Atkins cocked his head at Frank. “No way to start a vacation, right?”
“Nope.”
“So you are here on vacation?”
“Yes.”
“That’s what brings most people here. Most people, though, they don’t have a string of bad luck like you’re experiencing.”
“I wouldn’t think so.” Even this early in the conversation, Frank had reached two conclusions about Atkins: First, he was smart, and deserving of respect. Second, Frank didn’t like him.
“You rent a cabin up here, is that it?”
“Own one.”
“Really? Very nice. Out there on the Willow Flowage, is it?”
“Yes.”
“How’d you come into possession of the cabin, might I ask?”
Here was the reason Frank didn’t like him, drifting out in these casual questions. The man had come here to ask about Frank’s father. Either he knew the name, or somebody had done the homework.
“It was in the family,” Frank said. “But I don’t see what relevance that has to the poor bastard we found with his leg broken and his throat cut, Mr. Atkins. Ron.”
“I understand that. I’m going to ask you for a little patience. See, I may find relevance in places you don’t.”
“Tell you what,” Frank said, “let’s go ahead and talk about my dad.”

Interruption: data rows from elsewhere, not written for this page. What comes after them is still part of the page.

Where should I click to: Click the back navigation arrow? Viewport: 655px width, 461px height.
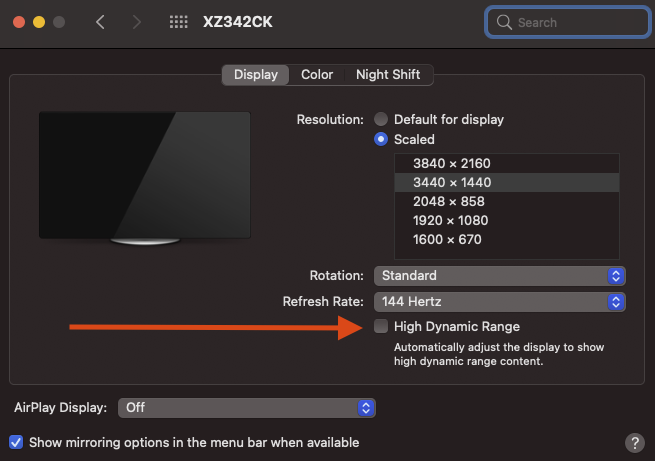tap(100, 22)
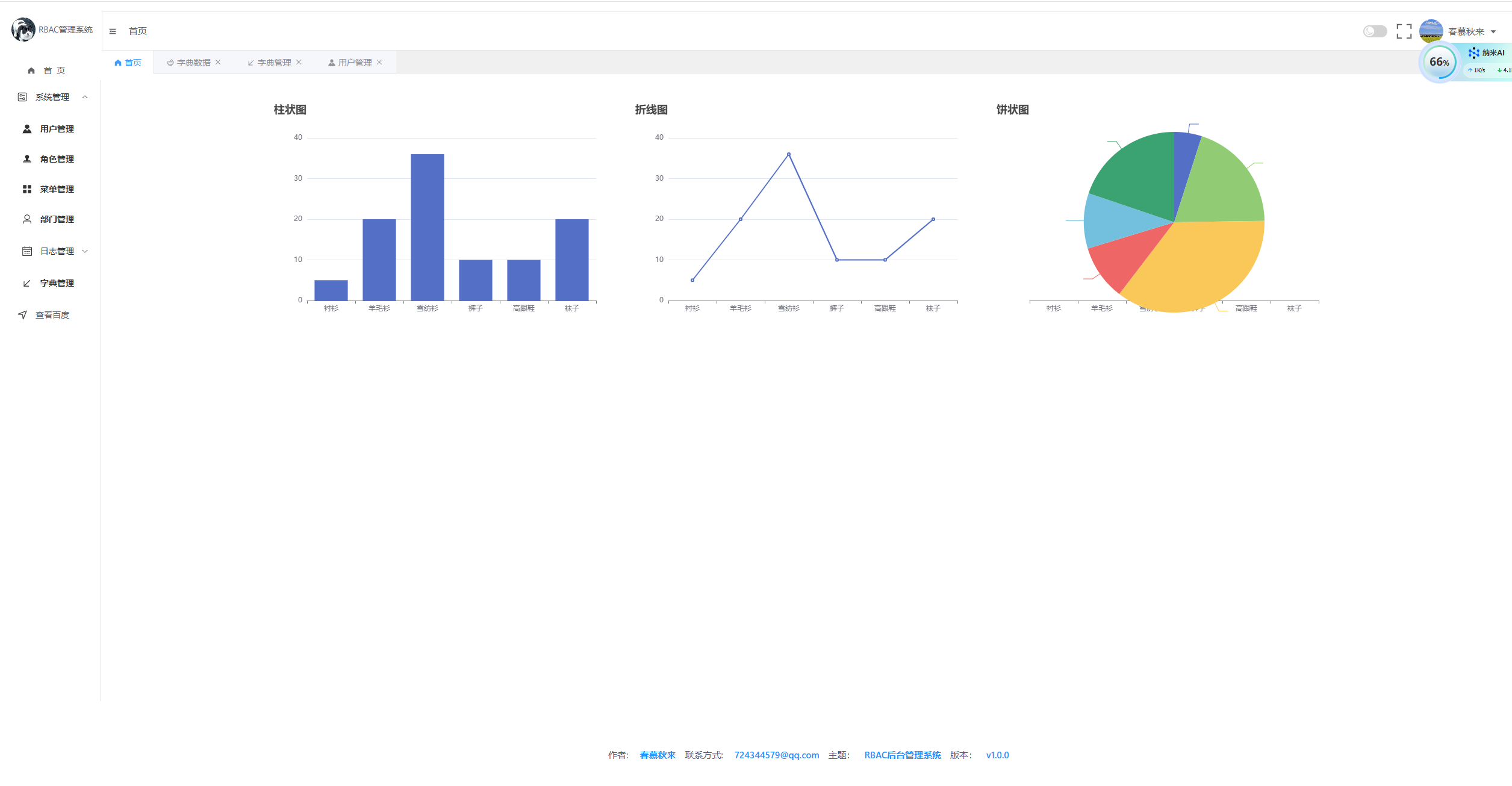The width and height of the screenshot is (1512, 786).
Task: Open 菜单管理 in the sidebar
Action: (x=57, y=189)
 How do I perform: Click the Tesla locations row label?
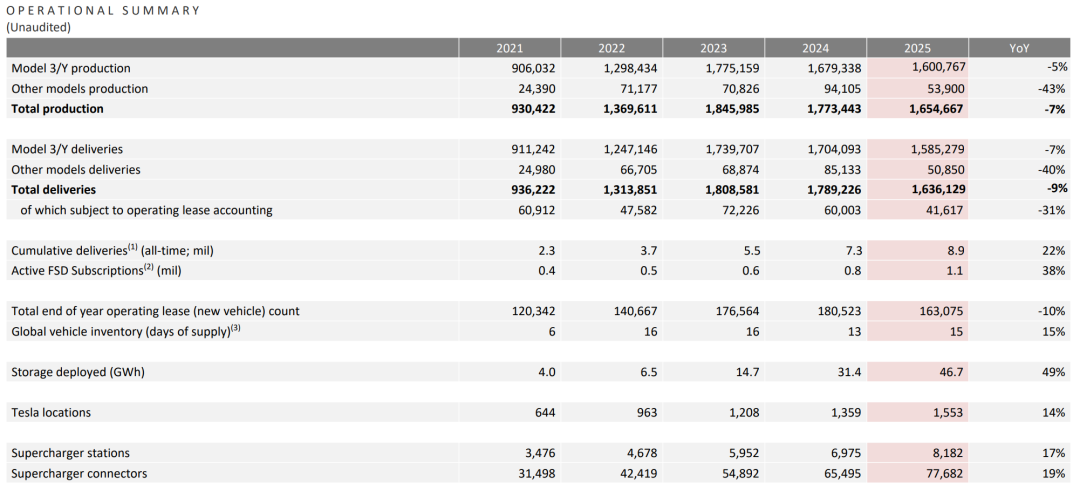(x=51, y=412)
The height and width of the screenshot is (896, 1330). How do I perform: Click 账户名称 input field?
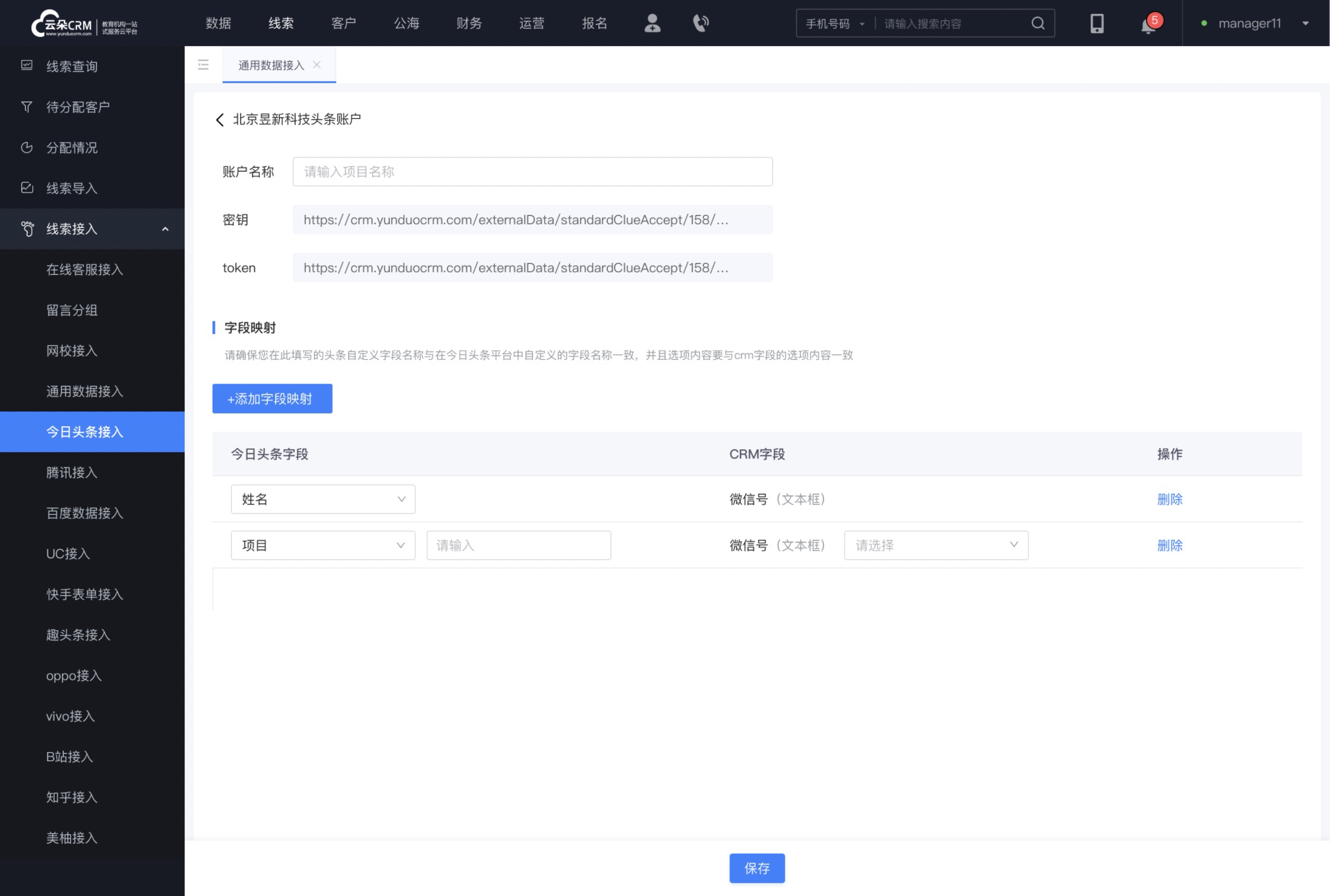tap(533, 172)
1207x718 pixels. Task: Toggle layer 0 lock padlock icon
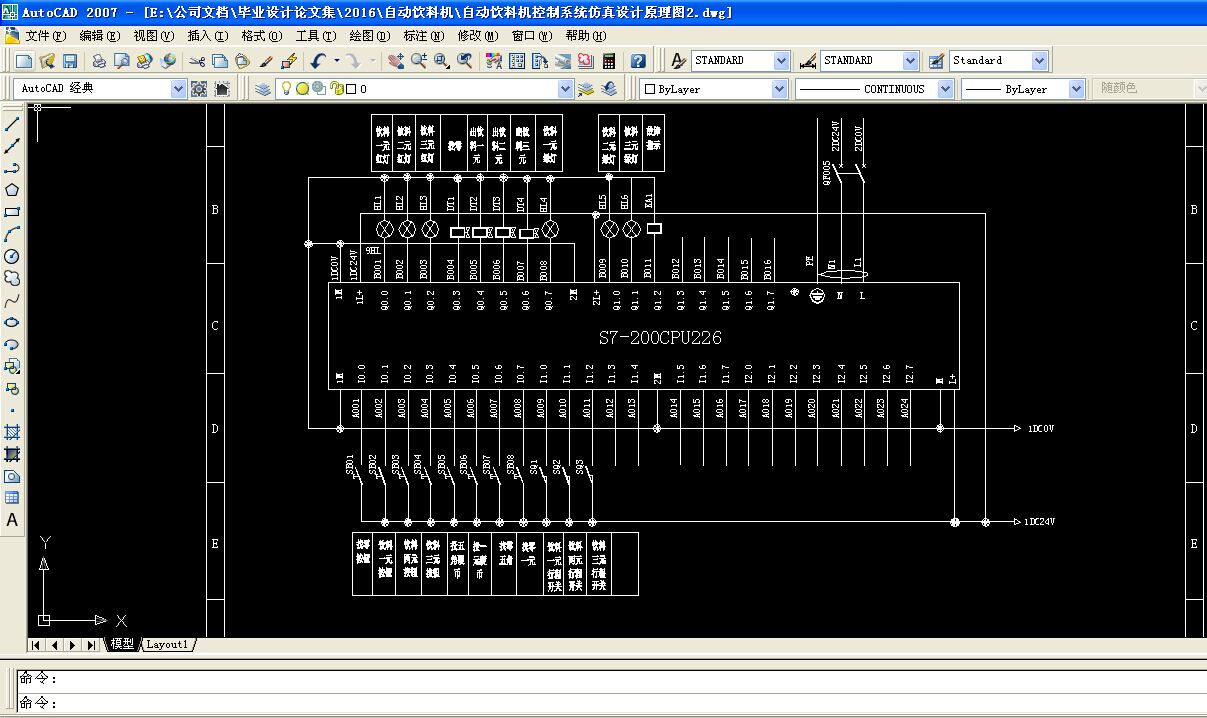pyautogui.click(x=336, y=89)
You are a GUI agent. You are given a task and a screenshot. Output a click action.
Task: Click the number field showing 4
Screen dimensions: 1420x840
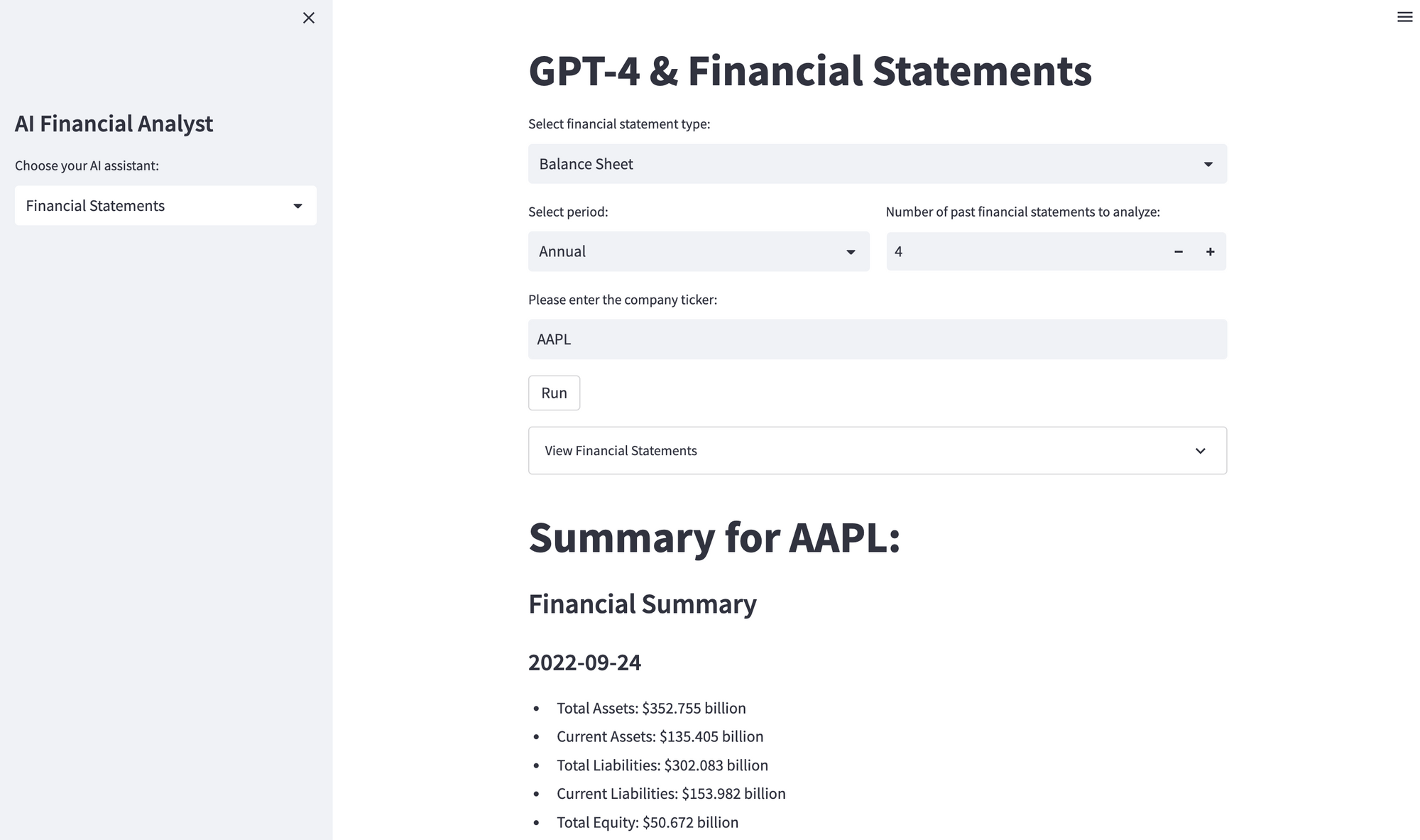tap(1022, 251)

Atkins pursed his lips into a little smile but looked at the tabletop instead of Frank. “Your father. Yes, I’ve heard about him.”
“A lot of people have. And, hate to tell you this, but he’s been dead for seven years. Tough to blame him for this one.”
“I’ve heard a few terms used concerning your father—”
“I’ve used a few of them myself.”
“I believe it. But I’m talking about his, uh, entrepreneurship, you see. Because the man didn’t just kill people. He made money doing it, for a while. One of those terms that people use is ‘hit man.’ ”
“I’ve heard it.”
“Right. So—and I understand how frustrating this has to be for you, trust me—when a cop ends up beaten half to death outside of a body shop on a Friday and another man ends up killed in the same body shop on a Saturday, and the key witness to both events is, well, the son of a hit man . . .”
“This is what brings the FBI up from Wausau,” Frank said.
Atkins nodded with a theatrical sense of apology. “Like I said, Mr. Temple, I understand this may not be fair to you, but sometimes we have to endure a little extra suffering along the line just because of our families. That happens to everybody, in one way or another.”
I could tell you some of the ways, Frank thought. Could tell you what it’s like to be seventeen years old and fooling around with your girlfriend, biggest concern in the world just trying to get her shirt off, when your father comes home and walks into your bedroom. And for a minute, Mr. Atkins, you’re still worried about the girl and about his reaction and this all seems like a major crisis. Seems like that until he says, Son, we’re going to need to be alone right now, and something in his eyes tells you that the pending conversation has nothing to do with anything as innocent as you and the girl.
“So I understand, is what I’m trying to say,” Atkins said. “But I’ve still got to ask the questions.”
“Yeah,” Frank said. “I kind of figured you would.”
“Right off the bat, I’m curious about this: I was told you were wearing a gun when the police got down to the body shop. A gun, I might add, with your father’s initials stamped into the stock. FT II would be him, right? You’re FT III?”
Frank nodded.
“You always carry the gun?”
“No.”
“Okay. Then you come up here on vacation, a fishing trip, and you think, yeah, this seems like the time and place to pack a pistol?”
Frank looked at Atkins for a long time before he said, “It had started to seem like a dangerous town.”
Atkins nodded. “Almost from the moment you arrived.”